In de rest van Nederland worden er tranen met tuiten gehuild over het feit dat de lijstaanvoerder niet swingt. De haat en afgunst van de Westerse media nemen af en toe potsierlijke vormen aan. Je hoeft geen tv-programma te kijken of de klaagzang daalt over je neer. Het is een teken dat het goed gaat met de club, want ze kunnen beter over je klagen dan van je eten. Nog erger is het wanneer men medelijden met je gaat krijgen, zoals nu bij Feyenoord het geval is. Ofwel: de club die volgens de ‘kenners’ in het begin van het seizoen fantastisch had ingekocht en zou voortborduren op de successen van het vorige seizoen. Niets is echter minder waar. De Rotterdammers hebben tientallen miljoenen uitgegeven en staan nu op tweeëntwintig punten achterstand op PSV.
Als deze achterstand bij Ajax of PSV het geval zou zijn, dan was de coach al lang en breed bij het oud vuil gezet. In Rotterdam gaat men over tot orde van de dag. Daarom wordt men ook maar eens in de zeventien jaar kampioen, het topsportklimaat ontbreekt op sportcomplex Varkenoord. In Amsterdam werd in de winterstop Erik Ten Hag op het schild gehesen als de nieuwe uitvinder van het voetbal. Inmiddels blijkt de Tukker ook geen wonderdokter en presteren de Ajacieden niet beter dan onder trainer Marcel Keizer.
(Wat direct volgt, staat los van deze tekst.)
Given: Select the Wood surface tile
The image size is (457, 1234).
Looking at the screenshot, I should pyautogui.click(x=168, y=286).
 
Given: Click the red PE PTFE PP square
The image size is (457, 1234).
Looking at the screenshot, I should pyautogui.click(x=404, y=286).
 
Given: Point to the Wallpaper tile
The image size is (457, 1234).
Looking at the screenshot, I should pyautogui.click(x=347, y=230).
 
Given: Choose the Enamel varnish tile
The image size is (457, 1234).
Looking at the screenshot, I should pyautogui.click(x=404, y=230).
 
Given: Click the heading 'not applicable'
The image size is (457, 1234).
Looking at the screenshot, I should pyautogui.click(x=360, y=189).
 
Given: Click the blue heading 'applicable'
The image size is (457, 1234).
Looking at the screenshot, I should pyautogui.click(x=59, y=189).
PSV kan dus dit seizoen profiteren van de wanorde bij de concurrentie. Een kampioenschap kan een boost zijn voor de hele organisatie. Want weten de Eindhovenaren zich te kwalificeren voor de Champions League dan kan het een startpremie van liefst dertig miljoen euro opstrijken. Een flinke pot met geld die je kunt gebruiken om het gat met de concurrentie verder te vergroten. Het is dus volkomen logisch dat bij PSV de drie punten heilig zijn. De intocht op de platte kar komt steeds dichterbij.